◆ Short task ◆
Reproduce the rows below, everything from the very start down to the row that contains "pos(179,68)", with both ends included. Leave the pictures out of your answer.

# # # # # # #

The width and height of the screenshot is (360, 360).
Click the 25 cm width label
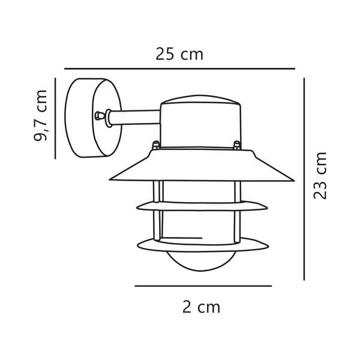pos(179,55)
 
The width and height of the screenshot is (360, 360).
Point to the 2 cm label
pos(201,308)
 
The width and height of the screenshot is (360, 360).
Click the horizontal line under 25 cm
pos(179,68)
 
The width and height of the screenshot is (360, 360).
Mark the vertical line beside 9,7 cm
pos(55,118)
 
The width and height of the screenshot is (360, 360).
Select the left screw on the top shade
pos(156,145)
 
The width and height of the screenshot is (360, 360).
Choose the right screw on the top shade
pos(237,145)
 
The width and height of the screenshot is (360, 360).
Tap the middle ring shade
pos(201,206)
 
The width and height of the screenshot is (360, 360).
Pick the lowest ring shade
pos(201,244)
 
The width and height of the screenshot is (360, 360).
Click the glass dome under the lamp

# # # # # # #

◆ Response ◆
The width and height of the screenshot is (360, 360).
Click the 25 cm width label
pos(179,55)
 
The width and height of the screenshot is (360, 360).
Point to the 2 cm label
pos(201,308)
 
The width and height of the screenshot is (360, 360).
Click the horizontal line under 25 cm
pos(179,68)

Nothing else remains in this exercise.